Since 1993, Norwegian authorities have renewed their view on terror. The old understanding of terrorism imply a politically motivated crime where the target is logically connected to the political aim of the terrorist. Examples of terrorist acts are fights, window breaking, demonstrations, tear gas attacks and bomb attacks.
While the new understanding of terrorism imply that the reasoning is not as important anymore and it involves an increased attention paid to religiously motivated terror. In this renewed view on terror terror attacks are attacks on vital infrastructure and the mass murder of innocent people. Terrorists will use new forms of weapons, for instance, computerised weapons, chemical weapons and weapons of mass destruction.
"What changed after September 11, was that we got a clearer picture of who a terrorist might be. Today, we would never think that a window breaker could be a terrorist. So the terror understanding we had in the early nineties, definitely became somewhat outdated after September 11," says Sissel Jore, who is working on a PhD in risk management and societal safety at the University of Stavanger in Norway.
Her research shows that since 1993, Norwegian authorities have renewed their view on terror, and upgraded the terror alert in accordance with the new, global understanding of terror. Before, they were liable to use terms like half criminal, window breaking, damage and political demonstrations when the terrorist threat against Norway was considered. After the year 2000, there was a change in our understanding of terrorism. Society could be threatened by new forms of terrorism, which would use new weapons, including weapons of mass destruction.

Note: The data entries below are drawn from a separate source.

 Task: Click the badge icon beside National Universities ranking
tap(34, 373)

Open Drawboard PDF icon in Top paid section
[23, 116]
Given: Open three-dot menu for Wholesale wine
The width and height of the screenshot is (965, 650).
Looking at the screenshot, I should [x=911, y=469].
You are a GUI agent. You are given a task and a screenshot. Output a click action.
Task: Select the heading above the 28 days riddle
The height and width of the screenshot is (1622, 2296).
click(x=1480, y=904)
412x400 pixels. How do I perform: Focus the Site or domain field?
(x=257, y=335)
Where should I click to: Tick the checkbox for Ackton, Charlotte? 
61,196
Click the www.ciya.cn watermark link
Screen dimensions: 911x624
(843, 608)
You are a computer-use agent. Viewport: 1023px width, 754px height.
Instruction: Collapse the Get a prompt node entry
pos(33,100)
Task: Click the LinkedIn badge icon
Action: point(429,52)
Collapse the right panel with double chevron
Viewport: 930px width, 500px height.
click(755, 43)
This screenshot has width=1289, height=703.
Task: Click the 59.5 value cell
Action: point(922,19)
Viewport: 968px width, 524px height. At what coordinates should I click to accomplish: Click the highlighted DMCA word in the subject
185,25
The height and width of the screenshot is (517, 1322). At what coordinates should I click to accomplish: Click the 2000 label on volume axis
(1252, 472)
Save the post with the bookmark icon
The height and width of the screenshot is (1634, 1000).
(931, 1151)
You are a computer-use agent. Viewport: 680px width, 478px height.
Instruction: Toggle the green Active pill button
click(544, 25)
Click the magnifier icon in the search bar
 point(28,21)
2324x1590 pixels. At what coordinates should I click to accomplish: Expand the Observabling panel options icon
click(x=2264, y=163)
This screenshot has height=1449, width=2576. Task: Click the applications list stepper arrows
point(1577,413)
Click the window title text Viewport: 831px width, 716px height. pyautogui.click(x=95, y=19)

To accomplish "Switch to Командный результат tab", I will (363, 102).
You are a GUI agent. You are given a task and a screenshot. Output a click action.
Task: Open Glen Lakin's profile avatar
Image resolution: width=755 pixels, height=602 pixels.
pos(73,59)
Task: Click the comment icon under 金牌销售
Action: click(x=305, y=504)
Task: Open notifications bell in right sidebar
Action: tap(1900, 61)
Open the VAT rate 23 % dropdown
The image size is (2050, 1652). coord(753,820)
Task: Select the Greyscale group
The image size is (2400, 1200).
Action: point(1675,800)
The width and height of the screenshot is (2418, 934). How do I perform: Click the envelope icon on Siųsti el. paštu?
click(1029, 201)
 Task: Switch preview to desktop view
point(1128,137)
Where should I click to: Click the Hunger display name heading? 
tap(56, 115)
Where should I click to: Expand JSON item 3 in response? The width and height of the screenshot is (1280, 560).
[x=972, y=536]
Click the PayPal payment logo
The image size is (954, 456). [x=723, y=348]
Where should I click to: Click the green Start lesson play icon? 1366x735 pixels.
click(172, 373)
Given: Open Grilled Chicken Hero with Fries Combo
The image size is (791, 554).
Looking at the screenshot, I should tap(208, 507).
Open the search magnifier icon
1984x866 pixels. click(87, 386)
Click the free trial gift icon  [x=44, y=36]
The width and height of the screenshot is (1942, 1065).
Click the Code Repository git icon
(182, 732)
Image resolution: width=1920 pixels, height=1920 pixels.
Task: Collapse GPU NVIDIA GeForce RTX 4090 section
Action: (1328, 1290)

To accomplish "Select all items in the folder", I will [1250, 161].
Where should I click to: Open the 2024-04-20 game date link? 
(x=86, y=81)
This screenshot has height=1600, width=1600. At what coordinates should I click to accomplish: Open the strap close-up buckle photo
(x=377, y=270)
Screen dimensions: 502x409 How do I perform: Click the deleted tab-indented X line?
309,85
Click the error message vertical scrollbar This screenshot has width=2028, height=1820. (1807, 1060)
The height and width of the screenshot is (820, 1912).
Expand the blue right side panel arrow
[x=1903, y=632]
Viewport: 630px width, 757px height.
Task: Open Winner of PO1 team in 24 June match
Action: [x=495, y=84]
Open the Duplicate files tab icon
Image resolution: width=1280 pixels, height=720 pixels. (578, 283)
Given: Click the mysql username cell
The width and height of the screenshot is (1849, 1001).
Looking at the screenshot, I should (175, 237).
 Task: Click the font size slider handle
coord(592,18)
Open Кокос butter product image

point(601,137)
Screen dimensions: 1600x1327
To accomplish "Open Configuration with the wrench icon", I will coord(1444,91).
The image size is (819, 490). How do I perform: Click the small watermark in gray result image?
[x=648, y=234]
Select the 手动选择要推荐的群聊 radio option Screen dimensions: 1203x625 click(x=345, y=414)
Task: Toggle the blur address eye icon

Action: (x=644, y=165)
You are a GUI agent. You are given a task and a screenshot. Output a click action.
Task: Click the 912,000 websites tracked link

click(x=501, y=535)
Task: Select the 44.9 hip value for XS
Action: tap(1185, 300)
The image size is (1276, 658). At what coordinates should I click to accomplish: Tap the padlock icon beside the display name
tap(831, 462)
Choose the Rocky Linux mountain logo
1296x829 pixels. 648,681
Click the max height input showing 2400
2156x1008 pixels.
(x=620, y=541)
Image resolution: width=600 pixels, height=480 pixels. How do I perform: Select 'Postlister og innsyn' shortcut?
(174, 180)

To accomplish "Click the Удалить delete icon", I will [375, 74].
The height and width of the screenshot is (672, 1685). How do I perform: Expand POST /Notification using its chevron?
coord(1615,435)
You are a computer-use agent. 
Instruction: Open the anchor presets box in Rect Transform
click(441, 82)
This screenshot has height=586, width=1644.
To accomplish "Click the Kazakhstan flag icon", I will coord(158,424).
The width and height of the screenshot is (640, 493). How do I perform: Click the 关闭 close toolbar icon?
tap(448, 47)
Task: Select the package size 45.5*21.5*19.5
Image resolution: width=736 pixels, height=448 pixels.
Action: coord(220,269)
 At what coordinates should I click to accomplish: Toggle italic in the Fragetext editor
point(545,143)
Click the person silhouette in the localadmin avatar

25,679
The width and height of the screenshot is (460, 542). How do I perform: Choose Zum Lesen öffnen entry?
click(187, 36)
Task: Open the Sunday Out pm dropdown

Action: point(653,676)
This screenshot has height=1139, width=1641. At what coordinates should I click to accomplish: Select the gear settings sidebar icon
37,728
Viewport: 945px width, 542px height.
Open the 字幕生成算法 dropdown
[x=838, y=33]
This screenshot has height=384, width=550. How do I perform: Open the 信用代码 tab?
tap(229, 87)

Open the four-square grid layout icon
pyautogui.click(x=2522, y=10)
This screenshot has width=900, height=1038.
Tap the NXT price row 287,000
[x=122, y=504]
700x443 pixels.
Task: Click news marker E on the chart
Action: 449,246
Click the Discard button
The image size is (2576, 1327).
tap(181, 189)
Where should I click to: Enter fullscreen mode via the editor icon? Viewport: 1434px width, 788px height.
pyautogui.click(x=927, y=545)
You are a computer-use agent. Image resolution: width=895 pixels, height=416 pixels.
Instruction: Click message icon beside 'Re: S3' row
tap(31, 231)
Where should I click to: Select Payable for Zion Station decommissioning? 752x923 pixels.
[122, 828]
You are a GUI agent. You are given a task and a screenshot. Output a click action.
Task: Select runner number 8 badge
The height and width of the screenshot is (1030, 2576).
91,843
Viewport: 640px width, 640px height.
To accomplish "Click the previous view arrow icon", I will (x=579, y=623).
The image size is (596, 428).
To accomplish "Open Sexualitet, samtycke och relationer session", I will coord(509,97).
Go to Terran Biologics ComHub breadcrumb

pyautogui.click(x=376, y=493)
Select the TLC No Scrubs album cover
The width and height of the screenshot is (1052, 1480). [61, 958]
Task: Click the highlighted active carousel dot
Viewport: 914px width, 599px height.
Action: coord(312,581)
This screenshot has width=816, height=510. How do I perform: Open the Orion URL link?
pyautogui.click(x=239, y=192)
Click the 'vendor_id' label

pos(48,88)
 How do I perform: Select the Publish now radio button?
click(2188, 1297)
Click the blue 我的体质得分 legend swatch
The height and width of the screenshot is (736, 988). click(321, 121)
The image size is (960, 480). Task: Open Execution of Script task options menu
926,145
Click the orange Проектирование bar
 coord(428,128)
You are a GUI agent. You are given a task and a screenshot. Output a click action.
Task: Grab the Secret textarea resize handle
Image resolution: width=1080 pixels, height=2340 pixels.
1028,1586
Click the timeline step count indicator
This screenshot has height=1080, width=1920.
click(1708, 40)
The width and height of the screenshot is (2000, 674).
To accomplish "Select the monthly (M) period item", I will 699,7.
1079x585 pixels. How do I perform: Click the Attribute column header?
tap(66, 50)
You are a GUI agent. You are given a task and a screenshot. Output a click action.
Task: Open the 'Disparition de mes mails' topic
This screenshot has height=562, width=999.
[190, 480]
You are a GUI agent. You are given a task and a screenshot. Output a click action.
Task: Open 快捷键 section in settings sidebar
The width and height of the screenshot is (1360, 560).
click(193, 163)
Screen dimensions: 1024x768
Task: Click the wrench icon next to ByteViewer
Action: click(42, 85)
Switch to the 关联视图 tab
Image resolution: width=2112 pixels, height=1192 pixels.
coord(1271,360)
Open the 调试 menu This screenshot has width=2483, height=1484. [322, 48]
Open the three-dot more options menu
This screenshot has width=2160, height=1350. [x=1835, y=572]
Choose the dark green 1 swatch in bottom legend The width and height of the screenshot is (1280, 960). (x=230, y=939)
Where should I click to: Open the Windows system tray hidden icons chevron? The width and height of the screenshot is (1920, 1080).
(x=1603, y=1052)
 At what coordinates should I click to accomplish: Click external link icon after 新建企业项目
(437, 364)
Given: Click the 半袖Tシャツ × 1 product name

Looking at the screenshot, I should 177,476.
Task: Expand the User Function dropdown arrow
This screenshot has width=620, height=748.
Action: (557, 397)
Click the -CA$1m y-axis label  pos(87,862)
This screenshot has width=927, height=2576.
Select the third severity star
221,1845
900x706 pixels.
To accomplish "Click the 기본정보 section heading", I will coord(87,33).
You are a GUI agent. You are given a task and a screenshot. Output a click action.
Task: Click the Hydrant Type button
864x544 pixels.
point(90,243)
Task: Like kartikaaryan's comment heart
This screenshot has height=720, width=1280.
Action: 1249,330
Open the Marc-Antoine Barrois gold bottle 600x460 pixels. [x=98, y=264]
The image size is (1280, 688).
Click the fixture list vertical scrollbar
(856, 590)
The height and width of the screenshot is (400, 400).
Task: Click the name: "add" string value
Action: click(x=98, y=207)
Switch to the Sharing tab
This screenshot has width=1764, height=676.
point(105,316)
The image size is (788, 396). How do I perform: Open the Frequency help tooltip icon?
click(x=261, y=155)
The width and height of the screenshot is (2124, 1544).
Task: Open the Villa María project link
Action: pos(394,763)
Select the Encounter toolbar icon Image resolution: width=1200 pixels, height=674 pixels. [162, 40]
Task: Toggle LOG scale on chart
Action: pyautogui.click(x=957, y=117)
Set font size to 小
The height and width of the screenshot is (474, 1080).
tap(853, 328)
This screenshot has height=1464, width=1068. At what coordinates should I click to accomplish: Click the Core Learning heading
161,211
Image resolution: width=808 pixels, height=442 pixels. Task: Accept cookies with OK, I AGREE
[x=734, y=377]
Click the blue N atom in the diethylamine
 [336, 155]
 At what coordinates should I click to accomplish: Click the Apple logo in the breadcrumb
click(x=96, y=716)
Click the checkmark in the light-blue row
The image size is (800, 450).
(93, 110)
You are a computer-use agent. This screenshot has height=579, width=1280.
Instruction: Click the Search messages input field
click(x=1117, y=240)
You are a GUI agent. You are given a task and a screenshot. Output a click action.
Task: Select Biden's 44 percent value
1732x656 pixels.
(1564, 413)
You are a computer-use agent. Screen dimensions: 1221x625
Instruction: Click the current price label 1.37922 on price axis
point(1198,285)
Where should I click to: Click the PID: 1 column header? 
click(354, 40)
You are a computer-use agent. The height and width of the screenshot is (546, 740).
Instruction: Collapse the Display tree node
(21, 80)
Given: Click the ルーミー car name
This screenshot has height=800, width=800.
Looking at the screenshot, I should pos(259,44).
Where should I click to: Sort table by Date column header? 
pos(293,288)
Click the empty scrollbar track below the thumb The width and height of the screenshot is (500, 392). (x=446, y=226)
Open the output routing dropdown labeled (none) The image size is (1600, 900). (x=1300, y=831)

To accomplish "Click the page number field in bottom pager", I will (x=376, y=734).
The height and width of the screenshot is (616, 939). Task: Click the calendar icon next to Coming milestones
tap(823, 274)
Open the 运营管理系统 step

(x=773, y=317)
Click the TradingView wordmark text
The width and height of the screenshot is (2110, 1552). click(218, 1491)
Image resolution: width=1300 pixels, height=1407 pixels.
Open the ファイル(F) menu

"You would think that Norwegian authorities got their new view on the term terrorism after September 11 2001. However, the new understanding came as early as the late 1990s. Both the EU's and NATO's new strategic concept from 1999 emphasised the threat from terrorism. However, some researchers also put forward theories suggesting that terrorism would change character, and that new, more lethal forms of terrorism would pose a threat in the future," Ms Jore explains.
Earlier an attack on an embassy could be linked to, and understood on the basis of, various conflicts. A terrorist had an understandable reason. From 2000 with Committee for assessment of vulnerability the authorities in Norway moved the attention away from the motivation. Instead, they looked at the weapon and the threats, and at what a terrorist might be capable of doing. New concepts were introduced such as computer terrorism and atomic terrorism. These concepts give us a whole new understanding of what terrorism is, and what terrorists are capable of doing.
With the old understanding of terror, there was no need for special legislation to protect society. With the new understanding of terror, it is a serious risk to the whole of society, especially terror linked to vital infrastructure - i.e. means of transport, roads, water supplies, and telecommunication.
Jore explains that the change in our understanding of terrorism has been part of the reason for the new legislation, and for maintaining a Norwegian terror alert. The new understanding of terror gives more power to the authorities, as most people feel the new terror as more serious, and a threat to the our whole society. This means an increased level of safety measures in society.